Two Americans and one Japanese won the Nobel Prize in chemistry yesterday for the discovery and development of a brightly glowing protein first seen in jellyfish, work that has helped scientists study how cancer cells spread.
Japan’s Osamu Shimomura and Americans Martin Chalfie and Roger Tsien shared the prize for their research on green fluorescent protein, or GFP, the Royal Swedish Academy of Sciences said.
The protein is a widely used laboratory tool to illuminate processes in living organisms, such as development of brain cells or the spread of cancer cells.

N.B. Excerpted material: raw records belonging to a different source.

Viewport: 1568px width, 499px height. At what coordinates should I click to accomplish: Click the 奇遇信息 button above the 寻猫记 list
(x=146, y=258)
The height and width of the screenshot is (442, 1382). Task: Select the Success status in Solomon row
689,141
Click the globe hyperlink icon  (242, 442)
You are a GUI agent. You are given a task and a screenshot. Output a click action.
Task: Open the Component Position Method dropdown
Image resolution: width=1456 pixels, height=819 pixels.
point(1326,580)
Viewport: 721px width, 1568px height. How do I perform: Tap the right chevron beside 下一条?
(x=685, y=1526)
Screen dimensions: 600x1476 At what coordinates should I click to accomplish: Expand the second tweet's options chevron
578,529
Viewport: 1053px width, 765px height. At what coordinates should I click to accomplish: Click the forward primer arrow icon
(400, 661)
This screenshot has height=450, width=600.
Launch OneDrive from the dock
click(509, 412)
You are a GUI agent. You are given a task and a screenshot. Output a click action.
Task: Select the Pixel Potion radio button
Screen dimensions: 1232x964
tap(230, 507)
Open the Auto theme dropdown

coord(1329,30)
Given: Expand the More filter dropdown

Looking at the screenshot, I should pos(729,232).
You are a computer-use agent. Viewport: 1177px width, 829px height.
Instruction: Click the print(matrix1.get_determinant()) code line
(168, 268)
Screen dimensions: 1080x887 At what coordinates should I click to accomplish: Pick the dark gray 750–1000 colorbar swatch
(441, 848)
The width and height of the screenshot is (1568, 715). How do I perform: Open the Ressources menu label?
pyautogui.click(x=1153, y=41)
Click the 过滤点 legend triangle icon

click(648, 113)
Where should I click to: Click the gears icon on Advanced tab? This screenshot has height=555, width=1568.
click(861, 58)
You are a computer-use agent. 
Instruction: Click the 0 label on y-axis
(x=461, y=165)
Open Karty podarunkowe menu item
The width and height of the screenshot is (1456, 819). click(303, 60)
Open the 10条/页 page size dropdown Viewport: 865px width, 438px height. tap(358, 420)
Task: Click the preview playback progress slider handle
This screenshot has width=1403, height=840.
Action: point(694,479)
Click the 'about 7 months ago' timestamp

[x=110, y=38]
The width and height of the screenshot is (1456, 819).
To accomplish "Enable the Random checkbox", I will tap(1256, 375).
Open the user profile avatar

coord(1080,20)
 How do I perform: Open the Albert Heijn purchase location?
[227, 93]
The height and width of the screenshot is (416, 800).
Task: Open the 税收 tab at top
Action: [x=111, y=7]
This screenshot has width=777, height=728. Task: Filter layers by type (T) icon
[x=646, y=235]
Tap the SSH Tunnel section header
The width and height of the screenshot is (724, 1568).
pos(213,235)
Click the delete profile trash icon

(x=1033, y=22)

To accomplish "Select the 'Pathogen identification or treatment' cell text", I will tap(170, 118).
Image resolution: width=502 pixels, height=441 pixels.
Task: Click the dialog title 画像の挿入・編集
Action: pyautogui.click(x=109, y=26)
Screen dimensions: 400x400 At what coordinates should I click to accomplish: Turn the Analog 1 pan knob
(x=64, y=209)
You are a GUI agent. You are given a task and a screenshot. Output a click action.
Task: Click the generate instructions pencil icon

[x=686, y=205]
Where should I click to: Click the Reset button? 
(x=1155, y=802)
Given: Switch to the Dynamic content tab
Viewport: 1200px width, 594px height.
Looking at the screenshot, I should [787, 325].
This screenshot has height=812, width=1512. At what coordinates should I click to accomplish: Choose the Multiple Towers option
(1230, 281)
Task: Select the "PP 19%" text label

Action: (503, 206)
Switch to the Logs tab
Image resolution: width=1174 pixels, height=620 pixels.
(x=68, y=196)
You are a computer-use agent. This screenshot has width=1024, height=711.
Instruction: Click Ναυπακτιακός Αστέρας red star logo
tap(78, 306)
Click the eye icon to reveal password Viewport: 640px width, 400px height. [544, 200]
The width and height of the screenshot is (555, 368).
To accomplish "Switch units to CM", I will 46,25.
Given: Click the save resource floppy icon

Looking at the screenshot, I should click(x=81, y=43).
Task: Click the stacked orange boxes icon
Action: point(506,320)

Shimomura first isolated GFP from a jellyfish found off the west coast of North America in 1962 and discovered that it glowed bright green under ultraviolet light.
In the 1990s, Chalfie showed GFP’s value “as a luminous genetic tag,” while Tsien contributed “to our general understanding of how GFP fluoresces,” the academy said in its citation.
It said that their work has enabled “scientists to follow several different biological processes at the same time.”
That means researchers have been able to use GFP to track nerve cell damage from Alzheimer’s disease or see how insulin-producing beta-cells are created in the pancreas of a growing embryo.
“In one spectacular experiment, researchers succeeded in tagging different nerve cells in the brain of a mouse with a kaleidoscope of colors,” the citation said.